Collected data:
────────

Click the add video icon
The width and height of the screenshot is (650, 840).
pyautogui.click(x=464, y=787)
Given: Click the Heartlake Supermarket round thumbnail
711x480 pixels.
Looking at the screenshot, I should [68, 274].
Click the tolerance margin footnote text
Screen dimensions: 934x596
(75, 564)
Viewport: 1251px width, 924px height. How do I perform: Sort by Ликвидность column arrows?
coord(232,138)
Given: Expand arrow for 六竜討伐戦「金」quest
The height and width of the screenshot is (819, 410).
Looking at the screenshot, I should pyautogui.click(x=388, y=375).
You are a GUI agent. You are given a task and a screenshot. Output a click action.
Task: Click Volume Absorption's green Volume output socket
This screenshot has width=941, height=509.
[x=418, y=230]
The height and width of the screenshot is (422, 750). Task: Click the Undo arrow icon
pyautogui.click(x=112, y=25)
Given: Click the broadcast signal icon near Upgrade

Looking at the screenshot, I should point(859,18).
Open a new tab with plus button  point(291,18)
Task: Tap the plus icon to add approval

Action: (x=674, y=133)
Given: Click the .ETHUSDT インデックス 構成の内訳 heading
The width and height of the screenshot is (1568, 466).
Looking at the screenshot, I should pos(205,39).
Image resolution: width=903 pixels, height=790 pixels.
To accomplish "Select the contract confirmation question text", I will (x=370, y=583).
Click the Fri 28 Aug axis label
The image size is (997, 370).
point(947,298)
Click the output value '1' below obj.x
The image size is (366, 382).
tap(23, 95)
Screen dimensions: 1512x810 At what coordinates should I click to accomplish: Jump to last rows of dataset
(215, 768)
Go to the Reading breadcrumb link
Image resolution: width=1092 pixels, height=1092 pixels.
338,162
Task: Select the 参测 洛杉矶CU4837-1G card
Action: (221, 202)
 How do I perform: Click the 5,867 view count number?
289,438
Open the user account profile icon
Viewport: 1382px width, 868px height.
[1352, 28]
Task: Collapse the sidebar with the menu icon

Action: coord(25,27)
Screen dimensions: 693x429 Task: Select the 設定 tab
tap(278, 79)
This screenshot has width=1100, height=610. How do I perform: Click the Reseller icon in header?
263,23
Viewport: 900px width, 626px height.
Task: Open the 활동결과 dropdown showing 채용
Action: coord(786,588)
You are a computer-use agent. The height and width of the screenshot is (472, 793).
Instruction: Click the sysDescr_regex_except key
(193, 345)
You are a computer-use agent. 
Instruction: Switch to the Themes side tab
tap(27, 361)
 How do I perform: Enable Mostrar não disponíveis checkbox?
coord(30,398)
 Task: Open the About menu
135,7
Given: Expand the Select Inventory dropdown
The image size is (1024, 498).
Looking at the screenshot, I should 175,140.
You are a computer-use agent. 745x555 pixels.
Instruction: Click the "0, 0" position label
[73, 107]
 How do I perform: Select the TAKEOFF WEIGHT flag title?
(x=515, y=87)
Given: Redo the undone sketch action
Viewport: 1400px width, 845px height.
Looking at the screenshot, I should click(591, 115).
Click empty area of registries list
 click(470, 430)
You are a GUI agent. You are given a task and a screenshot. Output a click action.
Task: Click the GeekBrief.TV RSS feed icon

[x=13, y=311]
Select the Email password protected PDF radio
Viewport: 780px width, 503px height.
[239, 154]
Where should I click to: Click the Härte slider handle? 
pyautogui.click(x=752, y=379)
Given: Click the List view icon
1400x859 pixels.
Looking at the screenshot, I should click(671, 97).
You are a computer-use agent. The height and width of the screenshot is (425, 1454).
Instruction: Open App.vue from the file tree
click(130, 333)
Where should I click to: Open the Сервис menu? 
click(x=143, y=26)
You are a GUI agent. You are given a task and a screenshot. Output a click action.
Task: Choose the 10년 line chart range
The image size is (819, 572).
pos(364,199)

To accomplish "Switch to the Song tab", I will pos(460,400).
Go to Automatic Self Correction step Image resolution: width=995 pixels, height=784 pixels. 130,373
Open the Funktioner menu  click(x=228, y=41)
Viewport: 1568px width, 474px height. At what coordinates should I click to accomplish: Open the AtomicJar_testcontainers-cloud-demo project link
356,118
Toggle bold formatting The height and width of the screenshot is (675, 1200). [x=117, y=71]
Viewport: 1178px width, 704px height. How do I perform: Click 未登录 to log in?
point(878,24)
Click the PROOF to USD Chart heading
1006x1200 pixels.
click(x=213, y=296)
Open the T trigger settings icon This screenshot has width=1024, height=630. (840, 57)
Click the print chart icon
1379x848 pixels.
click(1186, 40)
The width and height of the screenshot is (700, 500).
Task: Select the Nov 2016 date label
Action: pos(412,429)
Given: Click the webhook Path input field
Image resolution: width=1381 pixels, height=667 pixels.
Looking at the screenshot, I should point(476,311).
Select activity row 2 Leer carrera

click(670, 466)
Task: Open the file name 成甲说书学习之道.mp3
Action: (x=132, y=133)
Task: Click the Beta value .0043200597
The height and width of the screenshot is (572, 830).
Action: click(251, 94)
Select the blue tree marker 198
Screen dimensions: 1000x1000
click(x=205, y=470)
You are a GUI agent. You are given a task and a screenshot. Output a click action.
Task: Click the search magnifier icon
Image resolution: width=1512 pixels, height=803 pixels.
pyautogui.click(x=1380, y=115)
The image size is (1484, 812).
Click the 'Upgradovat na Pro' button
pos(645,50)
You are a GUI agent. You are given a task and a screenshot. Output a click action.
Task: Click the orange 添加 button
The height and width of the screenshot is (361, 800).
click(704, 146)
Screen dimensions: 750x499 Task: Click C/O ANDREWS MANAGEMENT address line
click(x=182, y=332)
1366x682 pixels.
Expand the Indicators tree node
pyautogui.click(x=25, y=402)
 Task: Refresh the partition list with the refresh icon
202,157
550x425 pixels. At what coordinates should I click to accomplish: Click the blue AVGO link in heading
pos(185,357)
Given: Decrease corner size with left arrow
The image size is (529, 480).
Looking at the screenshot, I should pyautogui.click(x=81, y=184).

────────

> What is required
Among the lines above, which ones include the word "value"? Copy them.

> Response box
Click the output value '1' below obj.x
Task: Click the Beta value .0043200597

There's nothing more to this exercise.